Like any site, YouTube can stream material without the artistes’ permission thanks to 1998’s Digital Millennium
Copyright Act (DMCA) which was promulgated in the US. The law allows companies to post copyrighted content online if they agree to take it down upon request.

But in the YouTube age, this means artistes’ representatives need to monitor hundreds of millions of new videos every day. YouTube says it has addressed the issue, spending $60 million to build a “content ID” programme, which uses digital “fingerprints” to identify pirated material.

Despite this declaration, a lot of uncensored videos, including pornographic material, go on the site.

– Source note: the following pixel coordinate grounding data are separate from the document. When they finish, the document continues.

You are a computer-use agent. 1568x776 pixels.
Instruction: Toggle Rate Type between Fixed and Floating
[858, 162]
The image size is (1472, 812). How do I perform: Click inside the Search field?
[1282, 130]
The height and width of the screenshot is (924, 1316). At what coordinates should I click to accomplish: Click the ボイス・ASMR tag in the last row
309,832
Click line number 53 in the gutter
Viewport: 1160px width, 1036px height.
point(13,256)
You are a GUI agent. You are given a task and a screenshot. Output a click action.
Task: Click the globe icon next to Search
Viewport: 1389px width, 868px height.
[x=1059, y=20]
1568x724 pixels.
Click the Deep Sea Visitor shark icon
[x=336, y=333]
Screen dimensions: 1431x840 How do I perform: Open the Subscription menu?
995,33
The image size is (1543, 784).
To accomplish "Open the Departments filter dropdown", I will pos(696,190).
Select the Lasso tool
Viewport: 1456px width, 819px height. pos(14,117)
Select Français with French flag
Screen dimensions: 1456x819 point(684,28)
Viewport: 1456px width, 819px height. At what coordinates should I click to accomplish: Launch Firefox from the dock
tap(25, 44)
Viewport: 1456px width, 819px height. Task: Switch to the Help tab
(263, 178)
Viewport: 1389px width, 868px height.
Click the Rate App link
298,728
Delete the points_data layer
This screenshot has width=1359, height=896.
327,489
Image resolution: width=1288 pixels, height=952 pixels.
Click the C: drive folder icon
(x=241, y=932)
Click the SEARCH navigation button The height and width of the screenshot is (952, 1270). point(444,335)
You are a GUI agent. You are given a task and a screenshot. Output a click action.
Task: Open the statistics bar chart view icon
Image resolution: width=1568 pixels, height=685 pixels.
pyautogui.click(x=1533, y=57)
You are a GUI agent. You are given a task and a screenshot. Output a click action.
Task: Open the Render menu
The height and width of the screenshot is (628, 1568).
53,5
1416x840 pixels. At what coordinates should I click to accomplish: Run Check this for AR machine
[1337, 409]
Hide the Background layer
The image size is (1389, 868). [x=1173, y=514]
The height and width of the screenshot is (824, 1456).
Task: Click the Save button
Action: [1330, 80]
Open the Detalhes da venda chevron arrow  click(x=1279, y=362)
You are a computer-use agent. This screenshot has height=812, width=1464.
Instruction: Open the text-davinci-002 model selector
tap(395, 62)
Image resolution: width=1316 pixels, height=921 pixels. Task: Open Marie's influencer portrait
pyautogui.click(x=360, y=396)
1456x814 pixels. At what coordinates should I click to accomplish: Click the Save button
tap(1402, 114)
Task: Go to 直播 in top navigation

George Sisimayi, a Zimbabwean artiste who recorded the song Ndapera Ne Cha Cha Cha Amai in the late 1960s, was surprised to find that song on iTunes and YouTube recently. The song is selling for 99 cents on iTunes and to listen to it on YouTube, one has to pay subscription service fees. Sisimayi says no one has ever contacted him about his song since the 1960s and he has not received a single coin from iTunes or YouTube. So, where is this money they are selling the record for going?

Steve Miller, a well-known artiste based in the US whose material, including full albums like Greatest Hits 1974-1978, can be found on YouTube, had this to say: “YouTube destroys my business and makes money by enabling theft worldwide.”

Some artistes hire private services to manage the flood of content.

YouTube should allow artistes to decide which of their songs should be available for free and which are part of a paid subscription. From what it charges, part of the money should go directly to the artistes. Unfortunately, for Zimbabwean artistes, they cannot lobby the US Congress to reform the DMCA. It looks like they have to put up with the terms and conditions of whatever is posted on YouTube as they are far removed from what takes place in the US where YouTube and its parent company, Google, are based. However, some musicians who fail to get airplay within Zimbabwe feel that it is better to have YouTube on board, without which no one would ever get to know them.

In a way, some artistes feel that YouTube, with or without any financial benefits, is still worth it.